Start of Block
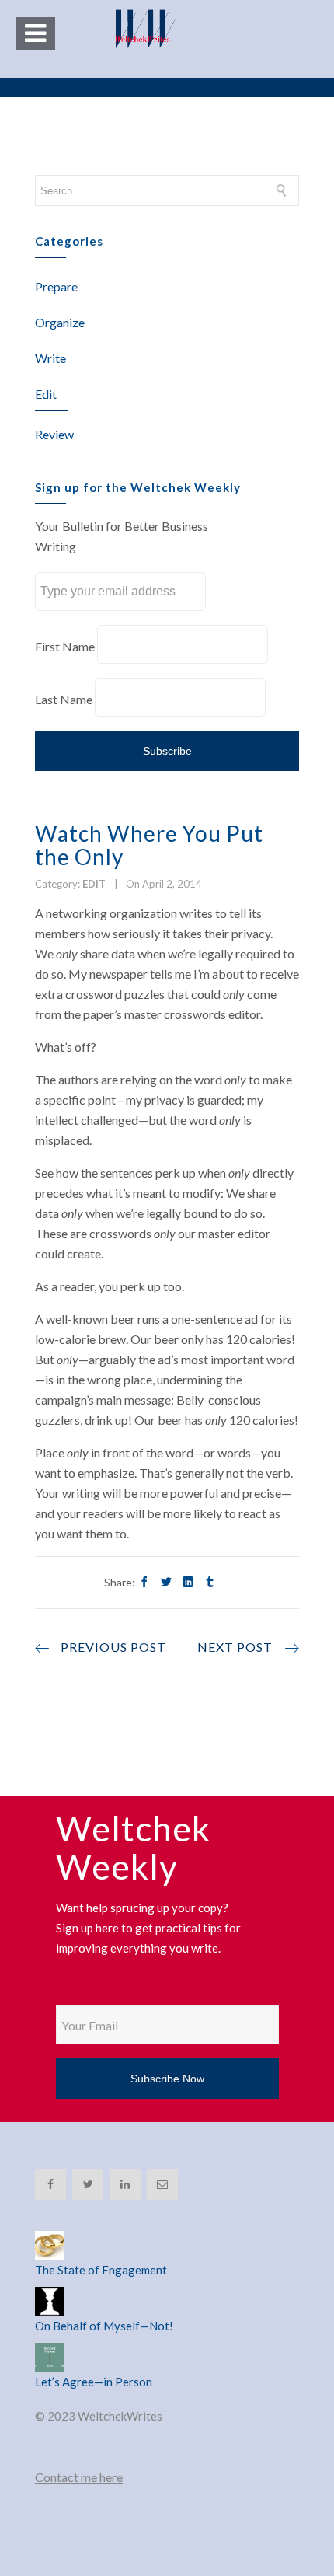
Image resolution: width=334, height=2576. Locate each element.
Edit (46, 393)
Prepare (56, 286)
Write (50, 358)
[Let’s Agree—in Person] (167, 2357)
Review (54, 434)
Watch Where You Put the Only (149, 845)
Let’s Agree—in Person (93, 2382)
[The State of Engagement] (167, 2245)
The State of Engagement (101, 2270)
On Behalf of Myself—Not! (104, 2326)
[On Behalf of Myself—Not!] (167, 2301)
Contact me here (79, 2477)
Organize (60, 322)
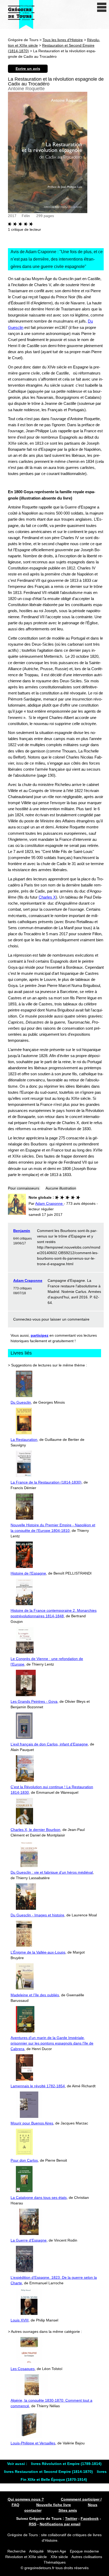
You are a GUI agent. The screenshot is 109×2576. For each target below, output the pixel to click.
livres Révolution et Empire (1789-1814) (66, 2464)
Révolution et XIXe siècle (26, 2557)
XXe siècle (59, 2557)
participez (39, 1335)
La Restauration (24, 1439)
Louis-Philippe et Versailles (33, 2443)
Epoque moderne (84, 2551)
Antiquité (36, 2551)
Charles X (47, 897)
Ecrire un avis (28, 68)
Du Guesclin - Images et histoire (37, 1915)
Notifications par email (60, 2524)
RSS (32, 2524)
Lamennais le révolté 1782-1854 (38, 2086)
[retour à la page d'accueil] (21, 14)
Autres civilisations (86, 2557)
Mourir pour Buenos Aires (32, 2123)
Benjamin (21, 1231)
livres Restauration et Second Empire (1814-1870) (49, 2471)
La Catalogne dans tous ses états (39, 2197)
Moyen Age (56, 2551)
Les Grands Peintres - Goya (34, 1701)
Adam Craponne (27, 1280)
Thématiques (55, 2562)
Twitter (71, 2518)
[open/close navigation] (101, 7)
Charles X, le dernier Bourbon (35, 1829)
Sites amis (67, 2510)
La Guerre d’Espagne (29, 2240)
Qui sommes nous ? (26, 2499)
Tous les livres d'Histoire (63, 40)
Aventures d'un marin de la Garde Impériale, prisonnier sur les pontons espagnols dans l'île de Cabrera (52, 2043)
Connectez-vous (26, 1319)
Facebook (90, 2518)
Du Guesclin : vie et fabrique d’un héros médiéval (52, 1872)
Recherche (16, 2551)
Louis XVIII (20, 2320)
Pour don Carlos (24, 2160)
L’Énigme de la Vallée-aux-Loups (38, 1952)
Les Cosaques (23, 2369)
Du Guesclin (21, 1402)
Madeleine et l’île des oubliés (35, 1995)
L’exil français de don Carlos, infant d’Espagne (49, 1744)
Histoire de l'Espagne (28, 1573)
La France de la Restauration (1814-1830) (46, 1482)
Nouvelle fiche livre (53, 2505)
End of Block
Exercise goal. A precise repetition of every entry, free of pictures, is the expected answer.

Written solution.
Image resolution: width=334, height=2576. Locate each element.
Edit (46, 393)
Prepare (56, 286)
Write (50, 358)
[Let’s Agree—in Person] (167, 2357)
Review (54, 434)
Watch Where You Put the Only (149, 845)
Let’s Agree—in Person (93, 2382)
[The State of Engagement] (167, 2245)
The State of Engagement (101, 2270)
On Behalf of Myself—Not! (104, 2326)
[On Behalf of Myself—Not!] (167, 2301)
Contact me here (79, 2477)
Organize (60, 322)
You are a GUI agent. The screenshot is 109×2576. For each target below, output the pixel to click.
livres Révolution et Empire (1789-1814) (66, 2464)
Révolution et XIXe siècle (26, 2557)
XXe siècle (59, 2557)
participez (39, 1335)
La Restauration (24, 1439)
Louis-Philippe et Versailles (33, 2443)
Epoque moderne (84, 2551)
Antiquité (36, 2551)
Charles X (47, 897)
Ecrire un avis (28, 68)
Du Guesclin - Images et histoire (37, 1915)
Notifications par email (60, 2524)
RSS (32, 2524)
Lamennais le révolté 1782-1854 (38, 2086)
[retour à la page d'accueil] (21, 14)
Autres civilisations (86, 2557)
Mourir pour Buenos Aires (32, 2123)
Benjamin (21, 1231)
livres Restauration et Second Empire (1814-1870) (49, 2471)
La Catalogne dans tous ses états (39, 2197)
Moyen Age (56, 2551)
Les Grands Peintres - Goya (34, 1701)
Adam Craponne (27, 1280)
Thématiques (55, 2562)
Twitter (71, 2518)
[open/close navigation] (101, 7)
Charles X, le dernier Bourbon (35, 1829)
Sites amis (67, 2510)
La Guerre d’Espagne (29, 2240)
Qui sommes nous ? (26, 2499)
Tous les livres d'Histoire (63, 40)
Aventures d'un marin de la Garde Impériale, prisonnier sur les pontons espagnols dans l'île de Cabrera (52, 2043)
Connectez-vous (26, 1319)
Facebook (90, 2518)
Du Guesclin : vie et fabrique d’un héros médiéval (52, 1872)
Recherche (16, 2551)
Louis XVIII (20, 2320)
Pour don Carlos (24, 2160)
L’Énigme de la Vallée-aux-Loups (38, 1952)
Les Cosaques (23, 2369)
Du Guesclin (21, 1402)
Madeleine et l’île des oubliés (35, 1995)
L’exil français de don Carlos, infant d’Espagne (49, 1744)
Histoire de l'Espagne (28, 1573)
La France de la Restauration (1814-1830) (46, 1482)
Nouvelle fiche livre (53, 2505)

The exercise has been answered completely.